Karanie rasistowskich zachowań nie takie łatwe
Według gazety Il Mattino klubom Serie A będzie trudno wprowadzać ogólnoligowe kary dla kibiców za rasistowskie zachowania ze względu na przepisy dotyczące prywatności.
Panuje powszechna zgoda, że nie robi się wystarczająco dużo, aby zwalczać rasizm na stadionach. Coraz więcej klubów chce mieć prawo do identyfikowania i zabraniania wstępu na obiekty tym, którzy zachowują się w karygodny sposób.
Skomplikowany system włoskich przepisów prawnych może jednak utrudnić egzekwowanie takich kar.
Na jednym ze spotkań Lega Serie A omówiony został plan, według którego kluby mogłyby zabronić kibicowi wstępu na wszystkie stadiony, gdy zostanie uznany za winnego stosowania rasistowskich obelg wobec piłkarzy.

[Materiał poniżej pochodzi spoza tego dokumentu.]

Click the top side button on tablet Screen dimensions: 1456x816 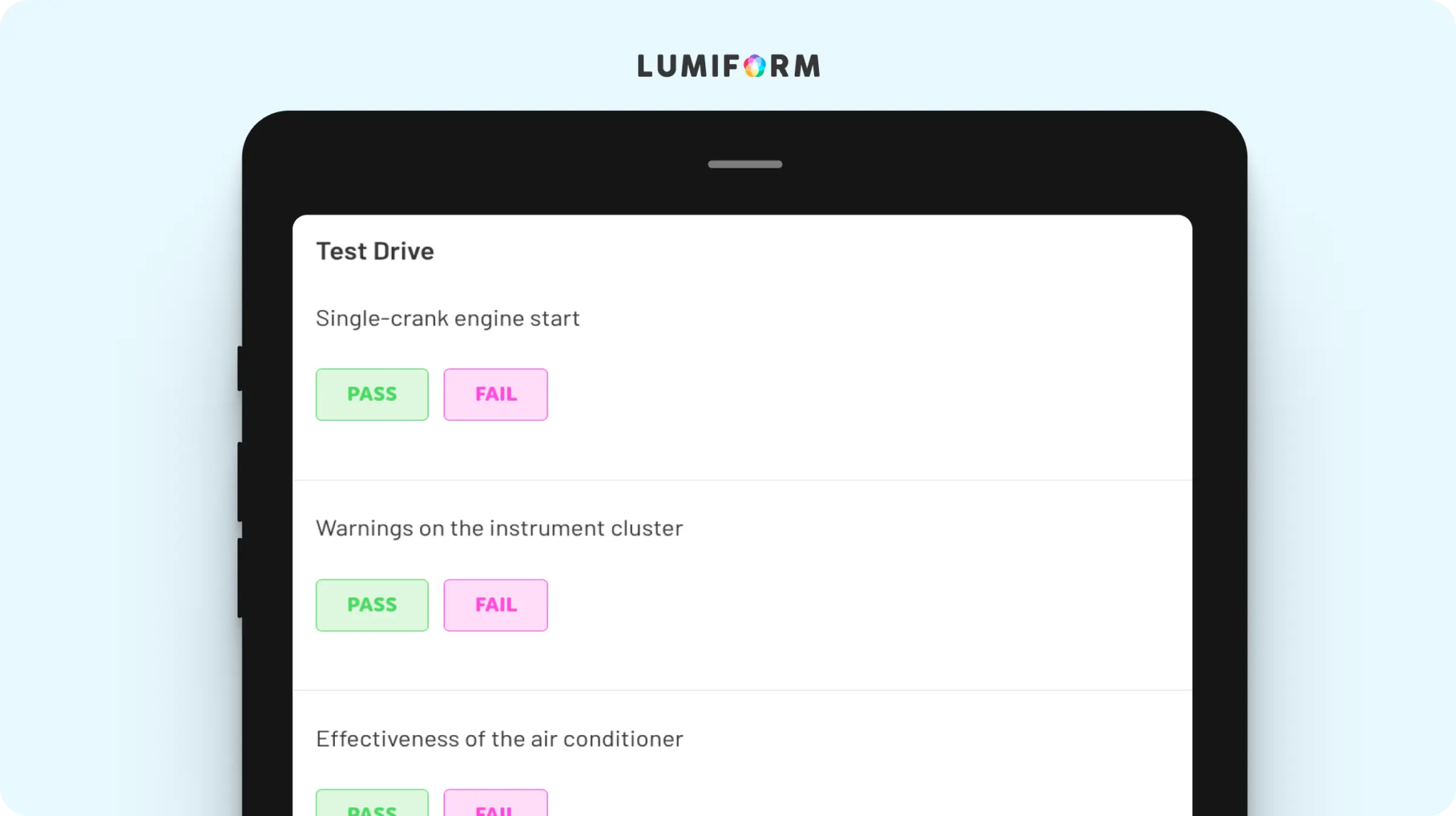240,368
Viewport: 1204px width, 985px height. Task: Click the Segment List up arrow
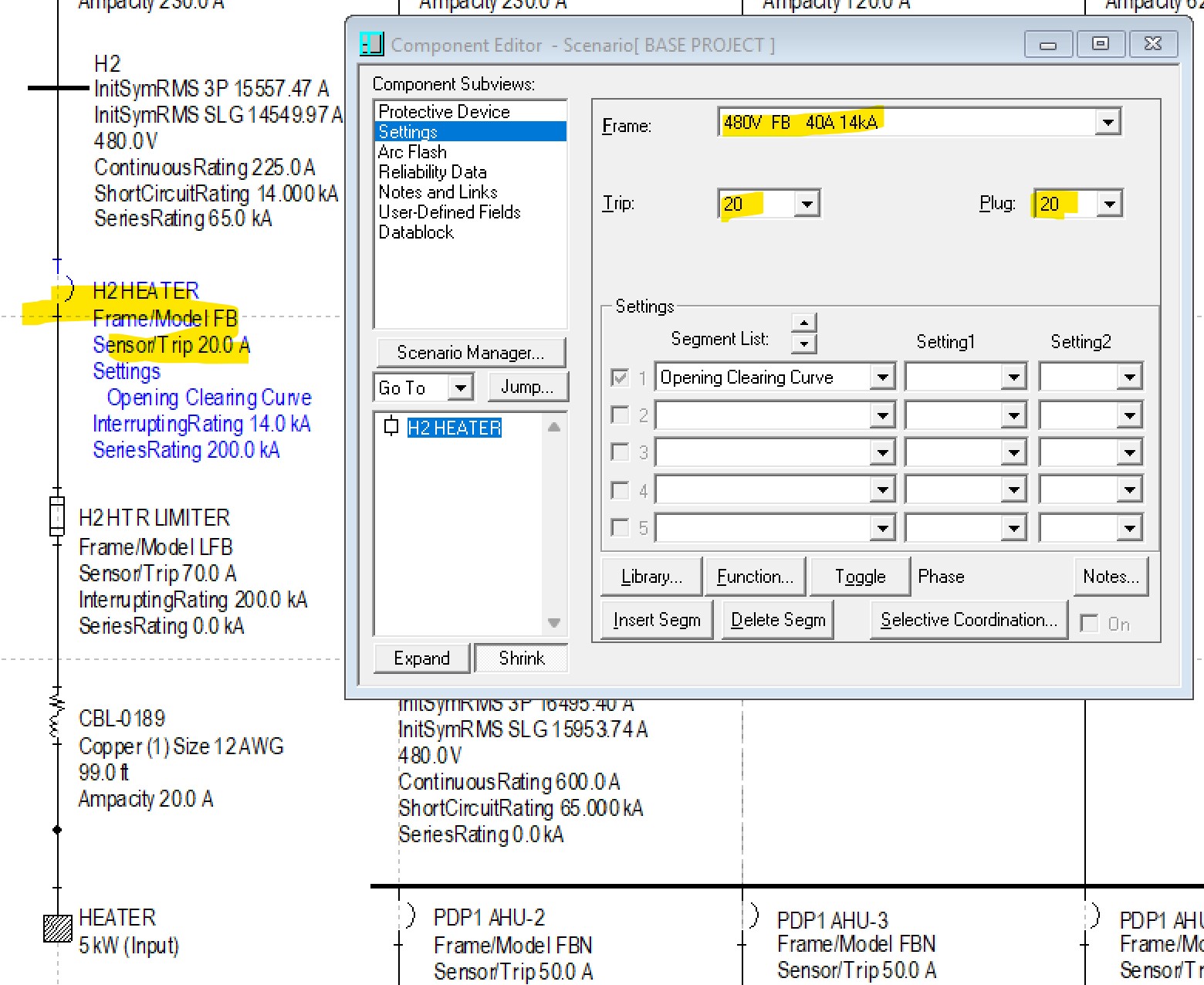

Według Il Mattino, członkowie Lega Serie A szybko zdali sobie sprawę, że łatwiej powiedzieć niż zrobić, ponieważ przepisy dotyczące prywatności skutecznie zabraniają klubom udostępniania innym zainteresowanym informacji o danej osobie.
We Włoszech istnieje co prawda możliwość wykluczenia kibica ze wszystkich wydarzeń sportowych, zwana Daspo. Kara nakładana jest przez lokalne władze, ale procedura zazwyczaj zajmuje sporo czasu i Daspo jest zazwyczaj nakładane z powodu przemocy, a nie rasizmu, który jest znacznie trudniejszy do udowodnienia.
Kamery instalowane na stadionach ułatwiają identyfikację osoby, która rzuca przedmiotem lub dopuszcza się aktu wandalizmu, ale ciężko jest poprzez monitoring udowodnić, co powiedziała lub wykrzyczała konkretna osoba.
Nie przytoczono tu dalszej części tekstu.